Suppose you resist a bank that forces you to access your account exclusively via some shitty phone app, which also requires you to buy a new smartphone. And suppose you refuse, so your only access to the bank account is via the card.
What happens when the time comes that (e.g.) the gov or a creditor demands a payment by credit transfer, not by card? Are you consequently forced by your obligation to make a payment to then buy a phone? Or do you have a right to manually order a payment from your bank by sending a written letter or something?
There is this law but I’m not sure it’s applicable:
REGULATION (EU) No 260/2012, Art.4: Interoperability
…
3. The processing of credit transfers and direct debits shall not be hindered by technical obstacles.
I think that law was really intended for the bank-to-bank segment of the transaction, not consumer to bank. I get the impression we have no codefied rights, just recommendations to lawmakers, such as:
The European Commission, in its 2012 Green Paper, insisted that standardisation in the mobile payments area should ensure full interoperability between mobile payment solutions, and favour open standards to ensure the mobility of consumers when they wish to change their telecom operator or bank.

▸ **What you will do**
A. In the post about bank access without a phone app, rewrite the passage from "Suppose you resist" to "via the card.", swapping "smartphone" for "tablet".
B. Extend the post about paying from a bank account without a phone app, picking up after its final sentence.
You won't need the lines that come after this text.

▸ **Record excerpts**
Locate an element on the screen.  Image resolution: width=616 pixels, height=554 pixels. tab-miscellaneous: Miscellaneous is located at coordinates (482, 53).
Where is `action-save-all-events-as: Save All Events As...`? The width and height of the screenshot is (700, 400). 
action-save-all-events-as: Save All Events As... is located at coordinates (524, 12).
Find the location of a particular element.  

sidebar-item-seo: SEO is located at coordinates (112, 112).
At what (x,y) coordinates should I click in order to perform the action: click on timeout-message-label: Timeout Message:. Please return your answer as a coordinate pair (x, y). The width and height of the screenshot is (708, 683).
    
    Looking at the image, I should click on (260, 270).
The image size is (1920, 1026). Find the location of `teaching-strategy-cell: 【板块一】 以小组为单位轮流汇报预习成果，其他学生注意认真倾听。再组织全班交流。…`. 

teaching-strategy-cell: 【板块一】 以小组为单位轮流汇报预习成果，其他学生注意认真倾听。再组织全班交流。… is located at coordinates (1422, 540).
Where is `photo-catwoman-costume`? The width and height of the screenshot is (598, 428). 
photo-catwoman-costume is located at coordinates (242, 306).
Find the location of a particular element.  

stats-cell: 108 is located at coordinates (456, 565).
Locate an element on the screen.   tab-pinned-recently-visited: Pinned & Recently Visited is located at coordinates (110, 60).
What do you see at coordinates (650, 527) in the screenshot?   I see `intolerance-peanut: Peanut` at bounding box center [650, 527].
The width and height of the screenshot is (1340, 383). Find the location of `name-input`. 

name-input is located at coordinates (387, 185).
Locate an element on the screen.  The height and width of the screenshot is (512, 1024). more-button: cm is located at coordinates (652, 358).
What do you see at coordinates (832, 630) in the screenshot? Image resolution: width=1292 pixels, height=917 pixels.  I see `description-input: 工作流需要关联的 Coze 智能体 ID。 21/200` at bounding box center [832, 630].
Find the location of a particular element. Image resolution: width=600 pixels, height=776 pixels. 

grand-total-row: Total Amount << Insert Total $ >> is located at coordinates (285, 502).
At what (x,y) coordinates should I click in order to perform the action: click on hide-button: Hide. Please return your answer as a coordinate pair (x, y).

▸ **Outputs by task**
A.
Suppose you resist a bank that forces you to access your account exclusively via some shitty phone app, which also requires you to buy a new tablet. And suppose you refuse, so your only access to the bank account is via the card.

B.
…
In its Mobile Payments Initiatives Overview, the European Payments Council stated that different mobile payment solutions from multiple payment service providers should be able to coexist in the same mobile device. In its opinion, consumers should not be bound to a specific network operator or particular mobile equipment, but should be able to switch between payment service providers, with interoperability as a key feature needed to achieve these goals.
But to be fair that was written 10 years ago. Any headway?
The EU has that covered as REGULATION (EU) No 260/2012 imposes 2FA.
But for me personally, I do not trust closed-source apps from surveillance advertisers running on a Google or Apple proprietary platform, no matter how well they do the 2FA. Even if the endpoint were impenetrable, I do not trust the bank itself not to snoop – in part because I do not trust the GDPR, which is scantly enforced and regularly disregarded to a laughable extent. And from the ecocide PoV, I refuse to throw away good hardware and support designed obsolescence. They can pry my old phone from my cold dead hands.
I mean, if you don’t trust any apps or the GDPR or the bank, at that point you should probably just keep the money in cash under your tinfoil hat…
Of course. Cash would solve the problem. But creditors are refusing that now and also refusing cards at the same time. Otherwise the bank card could get cash out of the ATM and pay the creditors.